What the exercise asks — Take the line containing "Select the 平均差枚 column header" through the last line of the data and retype those lines exactly. Pictures do not belong in the copy.

(Beginning of Supplied information)

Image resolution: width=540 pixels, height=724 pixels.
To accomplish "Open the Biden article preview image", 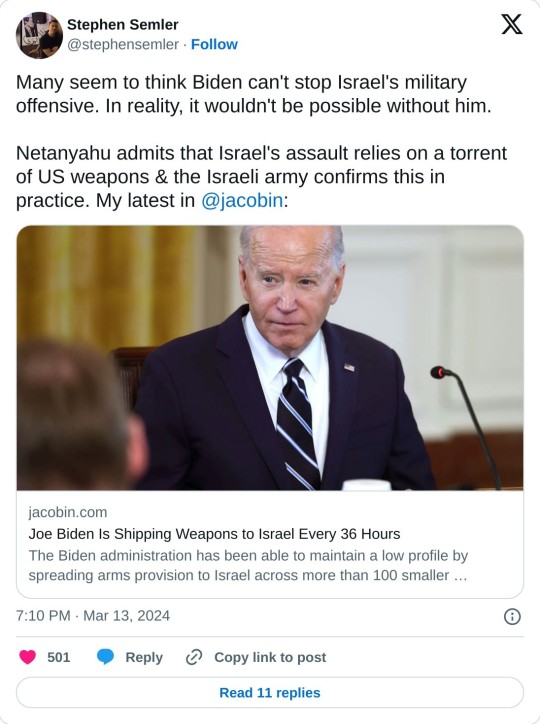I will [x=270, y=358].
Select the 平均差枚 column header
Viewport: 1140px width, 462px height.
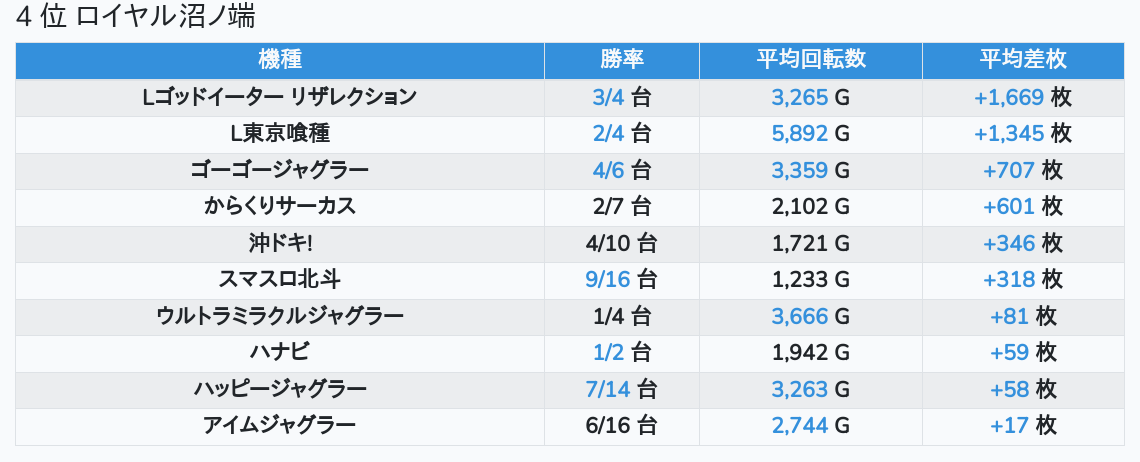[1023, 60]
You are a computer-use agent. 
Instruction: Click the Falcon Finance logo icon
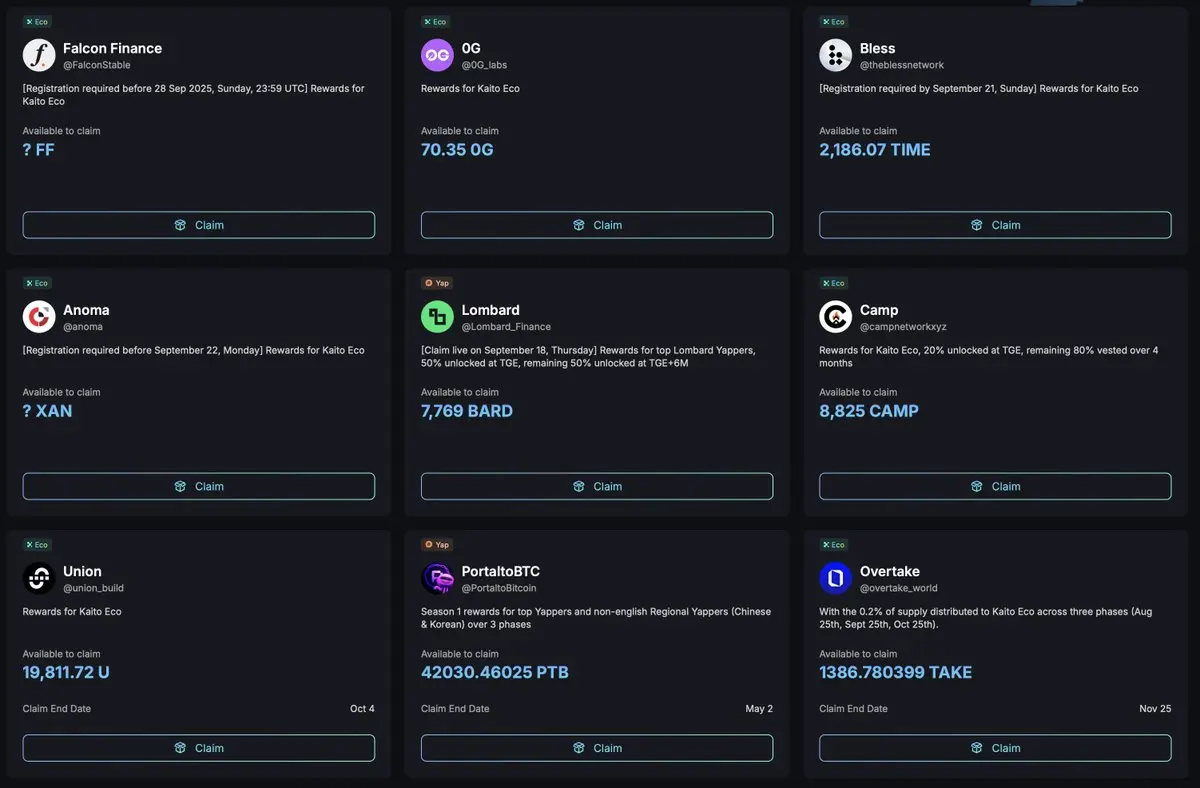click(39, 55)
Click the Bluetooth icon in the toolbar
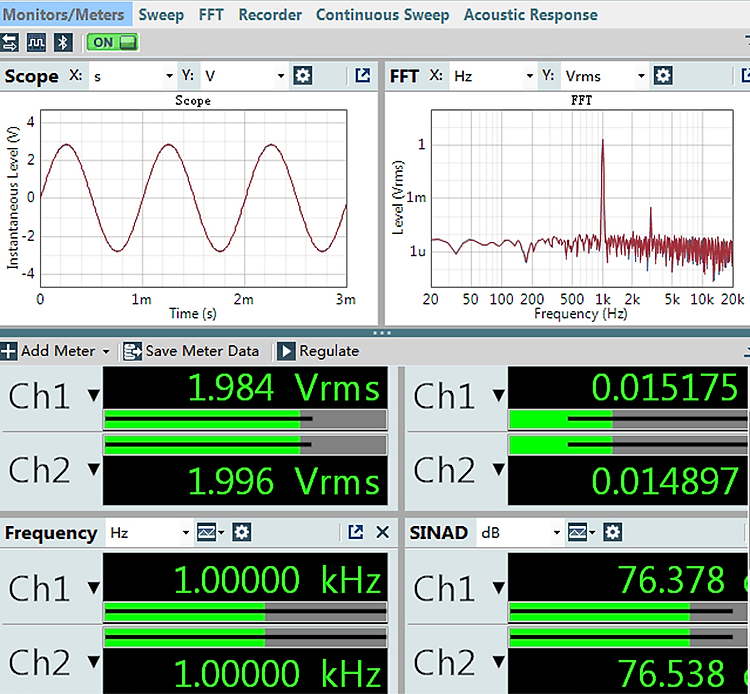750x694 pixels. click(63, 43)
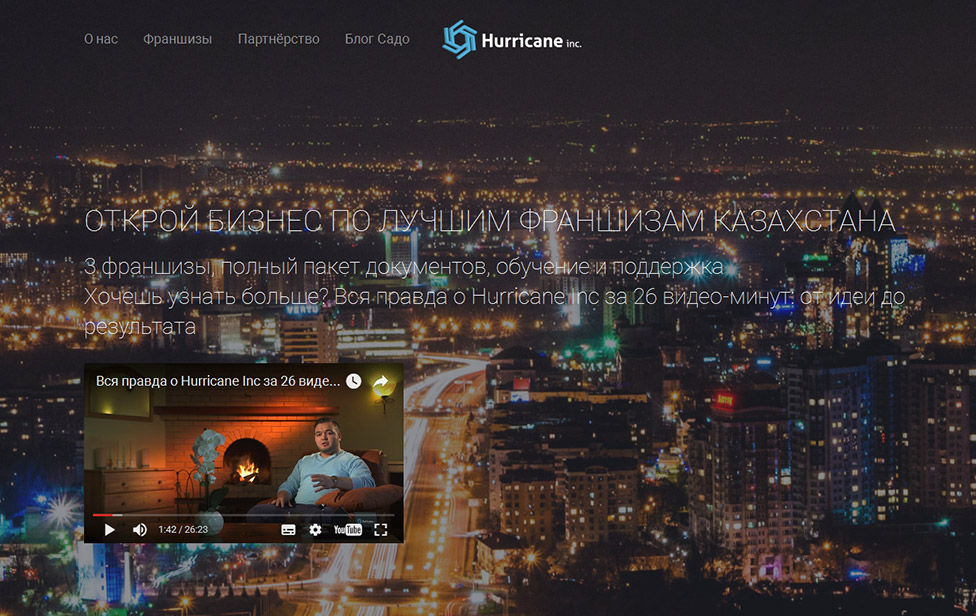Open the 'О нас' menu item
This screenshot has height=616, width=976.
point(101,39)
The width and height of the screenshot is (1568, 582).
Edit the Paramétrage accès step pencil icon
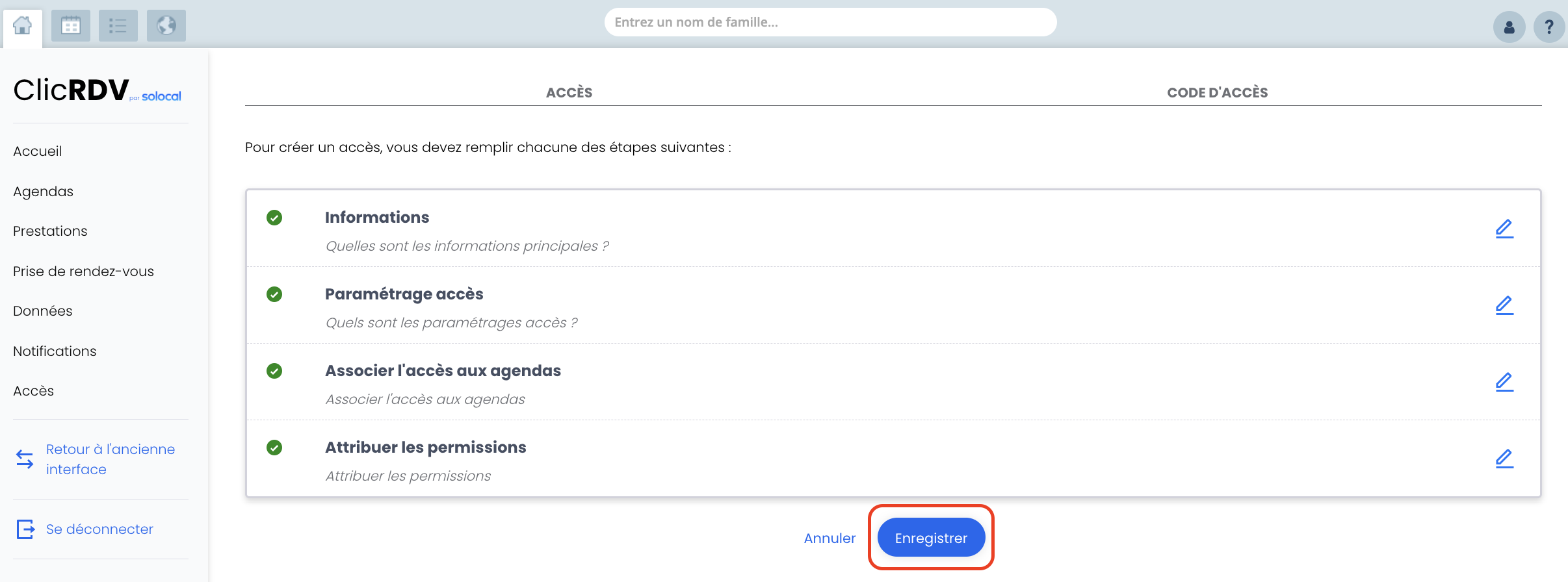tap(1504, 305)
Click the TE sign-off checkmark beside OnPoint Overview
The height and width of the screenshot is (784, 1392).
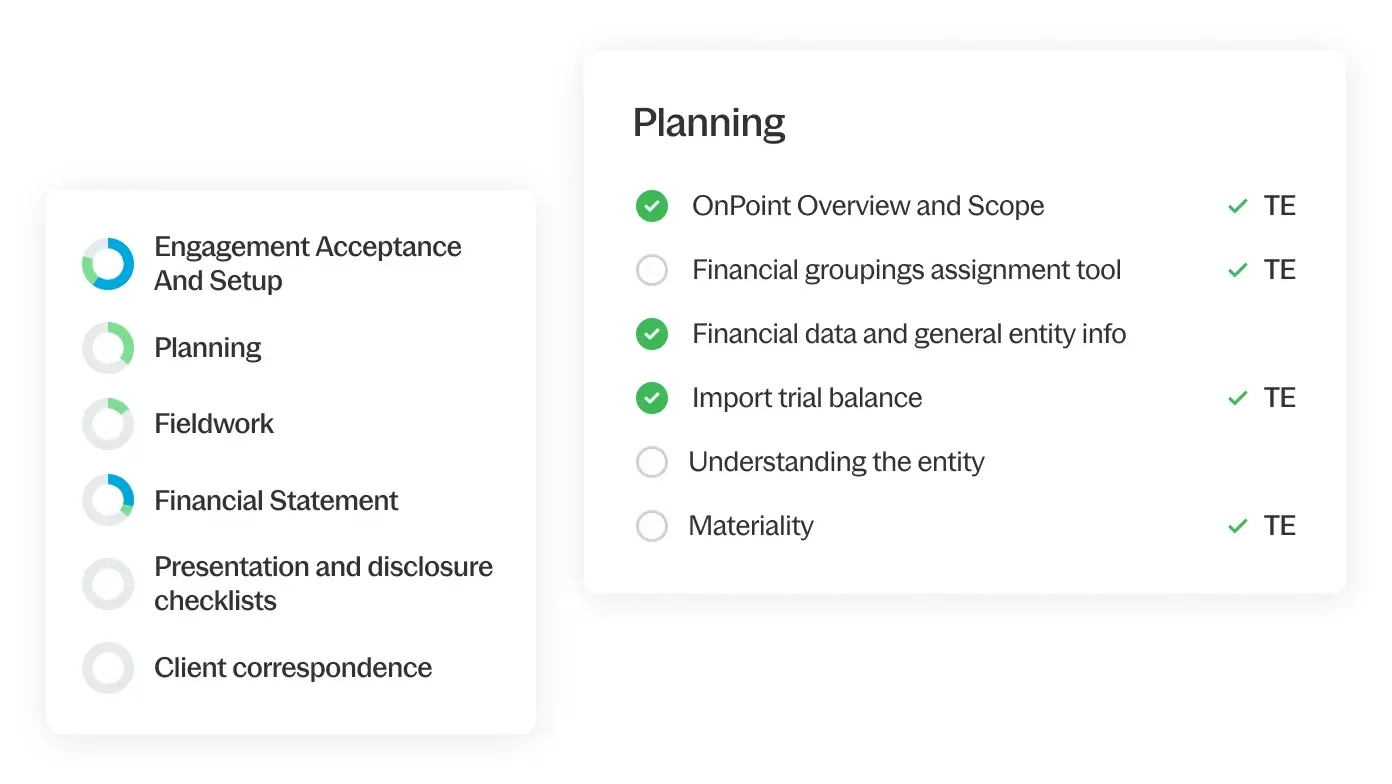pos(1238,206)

(End of Supplied information)

Task solution —
Select the 平均差枚 column header
Viewport: 1140px width, 462px height.
[1023, 60]
You are a computer-use agent. 
Instruction: Click the Falcon Finance logo icon
click(39, 55)
Click the Bluetooth icon in the toolbar
750x694 pixels. click(63, 43)
Open the 'О нас' menu item
This screenshot has height=616, width=976.
point(101,39)
The width and height of the screenshot is (1568, 582).
Edit the Paramétrage accès step pencil icon
tap(1504, 305)
Click the TE sign-off checkmark beside OnPoint Overview
The height and width of the screenshot is (784, 1392).
pos(1238,206)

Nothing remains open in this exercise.